**Quoted passage:**
Why Pilates is often prescribed to mums in pain by health professionals

The Pilates focus on core strength, flexibility, breath and mindful movement is commonly prescribed by health professionals concerned with musculoskeletal problems as one of THE most effective forms of pregnancy rehabilitation and holistic health promotion for mums. It’s the go-to solution to sort out the physical aches, pains and issues relating to issues experienced by mums following childbirth and in the years beyond, as kids get bigger and more physical too. Pilates is the perfect tool recommended by physios, chiropractors and osteopaths in various clinical settings. Here’s why!

I’m talking about remedial movement and rehabilitation following issues caused by for example:

  • repetitive strain injury from functional movement: repetitively picking kids up, slinging them on the hip, putting them down into the cot, sitting for long hours feeding – which can result in hip, shoulder, back joint and muscular pain;
  • distasis recti (separation of abdominal muscles some women experience as a result of pregnancy),
  • SPD (symphis pubic dysfunction or pelvic girdle pain);
  • Leaky bladder
Hands on back pain
Pilates is recommended by health professionals

The list goes on, right?

So how can Pilates help?

  1. Improved Posture: Pilates focuses on strengthening the core muscles, helping to support proper alignment of the spine and improve posture. Better posture = reduced strain on the muscles and joints, reducing issues associated with poor posture.
  2. Enhanced Body Awareness: Pilates emphasises mindful movement – everything is done with a smooth, slow and considered quality. By developing a greater sense of body awareness, individuals can clock and address movement patterns both during and outside of the Pilates class, that may be causing or exacerbating pain. This can lead to more efficient movement, better posture as a habit, and decreased strain on the body.
  3. Increased Flexibility: Pilates incorporates stretching exercises that target muscles throughout the body. Increased flexibility can reduce muscle tension and tightness, which are often contributors to pain and discomfort. Always try to warm up in some way before stretching – e.g. after a walk round the block or a (careful!) dance.
  4. Strengthening Weak Muscles: Pilates targets both large and small muscle groups, including stabilising muscles that are often neglected in traditional forms of exercise – especially focusing on strengthening the core with every movement. Back pain can be caused by weak abdominals for example, and in the UK, mums are unfortunately unlikely to get the support and education they need to rehabilitate the pelvic floor which can lead to issues not just in the immediate future, but into the long term future too.
  5. Injury Prevention: By strengthening weak muscles in the core and the whole body, Pilates can help to improve joint stability and reduce the likelihood of compensatory movements that can lead to future pain and injury.

Pilates is often prescribed as a form of rehabilitation by health experts for individuals recovering from injuries or managing chronic pain conditions. Its low-impact nature and focus on controlled movements make it suitable for people with various physical limitations. Pilates exercises can be adapted and modified to accommodate specific needs and abilities, allowing individuals to safely progress in their recovery journey.

Overall, Pilates offers a holistic approach to pain management by addressing underlying physical imbalances, promoting proper body mechanics, and fostering a mind-body connection that supports overall well-being.

If you have existing musculoskeletal pain it’s best to get checked out by a professional before taking part in group classes – or before switching on Youtube and picking up a recorded class where the instructor won’t see you. A Pilates instructor will assess if clients are fit to participate in physical activity before they work with them. It’s a good idea to see a Pilates instructor on a 121 basis to start with if you do have underlying health conditions, so the instructor can chat to you about your specific pain, and may direct you to a health professional for an assessment before working with you if they consider your symptoms to be severe. Once you’ve got the green light, 121s are a good way to get the foundations under your belt before taking part in a group, online or Youtube class.

**Entries supplied:**
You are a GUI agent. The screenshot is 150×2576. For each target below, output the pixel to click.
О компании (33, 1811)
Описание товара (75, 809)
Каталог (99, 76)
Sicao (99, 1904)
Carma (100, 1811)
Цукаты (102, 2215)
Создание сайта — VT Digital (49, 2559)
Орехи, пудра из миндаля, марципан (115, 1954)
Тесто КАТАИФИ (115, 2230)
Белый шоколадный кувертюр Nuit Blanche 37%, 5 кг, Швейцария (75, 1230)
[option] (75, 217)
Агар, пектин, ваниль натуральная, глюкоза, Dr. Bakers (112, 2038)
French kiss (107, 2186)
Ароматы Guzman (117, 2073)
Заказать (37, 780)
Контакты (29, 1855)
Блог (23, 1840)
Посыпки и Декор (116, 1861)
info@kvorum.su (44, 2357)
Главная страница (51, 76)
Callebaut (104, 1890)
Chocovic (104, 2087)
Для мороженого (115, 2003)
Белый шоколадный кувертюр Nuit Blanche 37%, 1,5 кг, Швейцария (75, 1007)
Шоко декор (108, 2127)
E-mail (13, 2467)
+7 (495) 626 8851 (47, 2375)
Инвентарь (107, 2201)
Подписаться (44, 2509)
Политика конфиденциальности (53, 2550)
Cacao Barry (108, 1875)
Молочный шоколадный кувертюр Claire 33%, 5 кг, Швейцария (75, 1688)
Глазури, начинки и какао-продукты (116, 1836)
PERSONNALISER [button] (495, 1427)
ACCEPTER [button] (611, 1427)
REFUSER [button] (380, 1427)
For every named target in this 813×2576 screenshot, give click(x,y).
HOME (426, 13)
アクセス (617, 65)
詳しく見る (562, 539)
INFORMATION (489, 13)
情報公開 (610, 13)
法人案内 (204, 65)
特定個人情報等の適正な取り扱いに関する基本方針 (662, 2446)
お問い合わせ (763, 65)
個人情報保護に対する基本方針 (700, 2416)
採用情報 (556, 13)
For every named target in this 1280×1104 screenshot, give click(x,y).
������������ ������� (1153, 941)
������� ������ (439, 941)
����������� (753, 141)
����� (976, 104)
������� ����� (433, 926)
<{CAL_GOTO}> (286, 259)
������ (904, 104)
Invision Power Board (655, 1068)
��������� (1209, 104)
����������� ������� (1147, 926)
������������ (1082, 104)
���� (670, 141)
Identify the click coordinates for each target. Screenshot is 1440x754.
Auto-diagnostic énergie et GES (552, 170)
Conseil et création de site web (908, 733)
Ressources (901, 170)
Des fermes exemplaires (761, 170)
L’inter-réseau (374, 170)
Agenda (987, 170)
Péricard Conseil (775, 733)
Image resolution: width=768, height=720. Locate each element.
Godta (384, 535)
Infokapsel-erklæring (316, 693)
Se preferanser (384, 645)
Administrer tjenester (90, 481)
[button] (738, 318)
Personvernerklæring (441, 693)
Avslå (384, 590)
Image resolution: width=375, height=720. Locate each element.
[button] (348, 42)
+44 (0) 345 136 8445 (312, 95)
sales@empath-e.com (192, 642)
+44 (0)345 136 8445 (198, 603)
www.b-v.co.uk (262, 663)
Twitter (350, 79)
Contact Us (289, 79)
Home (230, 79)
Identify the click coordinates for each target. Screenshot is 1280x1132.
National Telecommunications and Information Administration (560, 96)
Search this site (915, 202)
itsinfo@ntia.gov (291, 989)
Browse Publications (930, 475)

**Using the information:**
(1) According to the article on Pilates for mums, why is it a good idea to begin with one-to-one sessions if you have underlying health conditions? Answer in one to three sentences.
(2) Shorten the paragraph in the article on Pilates for mums that begins "Pilates is often prescribed as a form of rehabilitation", keeping its main facts.
(3) What does the article on Pilates for mums advise doing before stretching?
The records come from a separate source unrelated to the text.

**Solutions in order:**
(1) One-to-one sessions let the instructor talk with you about your specific pain. If the instructor considers your symptoms severe, they may send you to a health professional for an assessment before working with you.

(2) Health experts often prescribe Pilates as rehabilitation for people recovering from injuries or managing chronic pain. It is low-impact and based on controlled movements, so it suits people with various physical limitations. Its exercises can be adapted to specific needs and abilities, which lets people progress safely in their recovery.

(3) It advises warming up first, for example with a walk round the block or a careful dance.